Chilean wine group Concha y Toro has brought forward its net-zero target by a decade to 2040, four years after setting its original goal.

Announced at the COP28 climate summit in Dubai today (5 December), the Santiago-headquartered producer and exporter said it reduced its emissions by 35% in the five years to the end of 2022 – data for 2023 is not yet available.

Concha y Toro pledged to reduce Scope 1, 2 and 3 emissions (direct and indirect) by 55% by 2030, and reach net-zero emissions by 2040.

Since 2019, the company has converted to 100% renewable energy, increased its use of bulk shipping and reduced the weight of its glass bottles.

It claims its carbon footprint is 53% lower than the global industry average, according to data from non-profit organisation International Wineries for Climate Action.

Valentina Lira, Concha y Toro sustainability manager, said: “After five years of progress with the Science Based Targets initiative, we thought it was a good time to renew our commitment to reduce our emissions, with the aim of contributing to a more sustainable future. This anticipation of the goal is fully aligned with the company’s strategy.”

Concha y Toro produces and bottles wines in California, Argentina and Chile. In the UK – its largest market – the company’s subsidiary bottles wine domestically through two contractors. It also has “marginal” bottling contracts in other European countries.

Speaking to Just Drinks earlier this year, Concho y Toro export director Thomas Domeyko said the company was looking to increase its use of bulk shipping to reduce carbon emissions.

“To go and bottle in every market is a bit difficult but it’s something we’re analysing,” he said. “It’s not that easy to find a bottler in every market and do the logistics and so on. We have to rethink how we continue to do that in the future.”

He added: “There are many [other] initiatives we’re doing for the carbon footprint. We have gone to lighter bottles in most of our big brands. Casillero Del Diablo is in a much lighter bottle than before – at 470g. All of our entry-level wines are now in lighter bottles as well… But more important than the weight of the bottle for carbon footprint is bulk shipping.”

Concha y Toro owns 12,547 hectares of vineyards across Chile, Argentina and the US. It has 13 sales offices around the world. It became a certified B-Corp in April 2021.

It also built a research and innovation centre in Chile around five years ago to help vineyards cope with an increasingly erratic climate.

Domeyko said: “We’re working on creating better plants for the future that can cope better with water scarcity and managing the vineyard to be less exposed to excessive sun. We’re doing all kinds of experiments with plant genetics, plant management, vineyard management, water management, etc, to cope with this.”

§ **ENTRIES PROVIDED**
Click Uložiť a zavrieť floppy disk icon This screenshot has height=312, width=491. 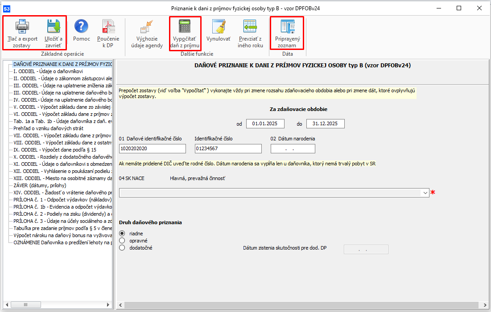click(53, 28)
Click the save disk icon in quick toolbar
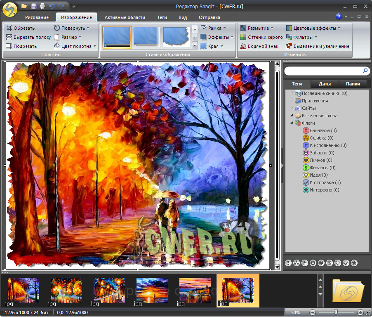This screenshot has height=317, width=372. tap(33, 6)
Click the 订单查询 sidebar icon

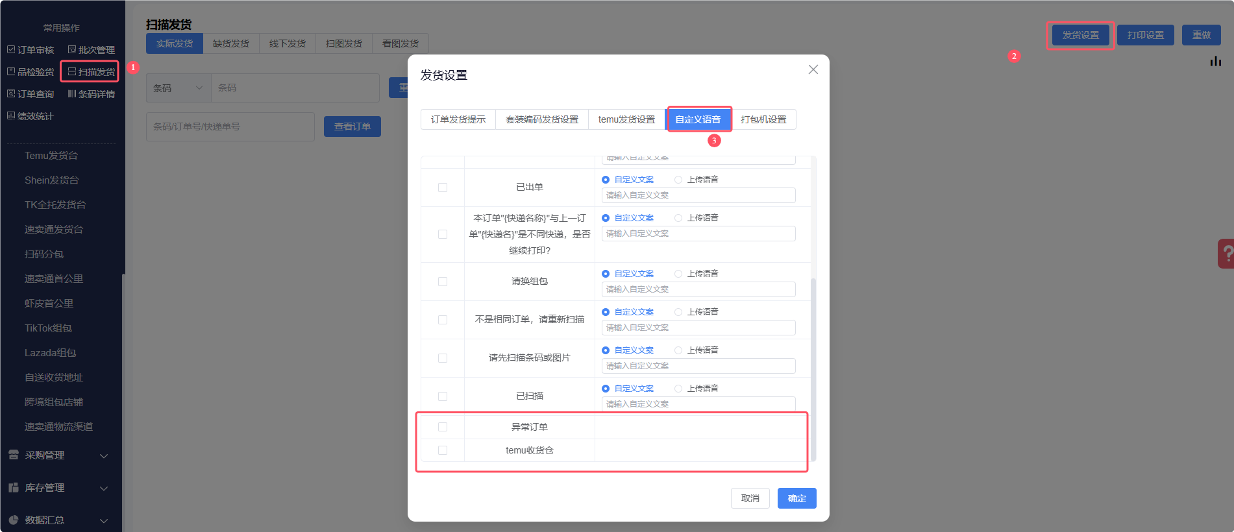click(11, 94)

---

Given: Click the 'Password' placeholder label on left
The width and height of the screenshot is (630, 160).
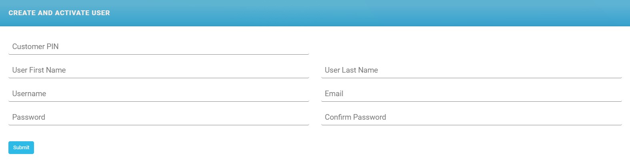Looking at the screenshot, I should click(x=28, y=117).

§ **WORK TASK 1**
Reproduce part of the Concha y Toro article, starting at the words "Concha y Toro produces" and stopping after the words "reduce carbon emissions.".
§ **WORK TASK 2**
According to the Concha y Toro article, in what month and year did the company become a certified B-Corp?
The data are separate from the Concha y Toro article.

§ **TASK RESULT 1**
Concha y Toro produces and bottles wines in California, Argentina and Chile. In the UK – its largest market – the company’s subsidiary bottles wine domestically through two contractors. It also has “marginal” bottling contracts in other European countries.

Speaking to Just Drinks earlier this year, Concho y Toro export director Thomas Domeyko said the company was looking to increase its use of bulk shipping to reduce carbon emissions.

§ **TASK RESULT 2**
April 2021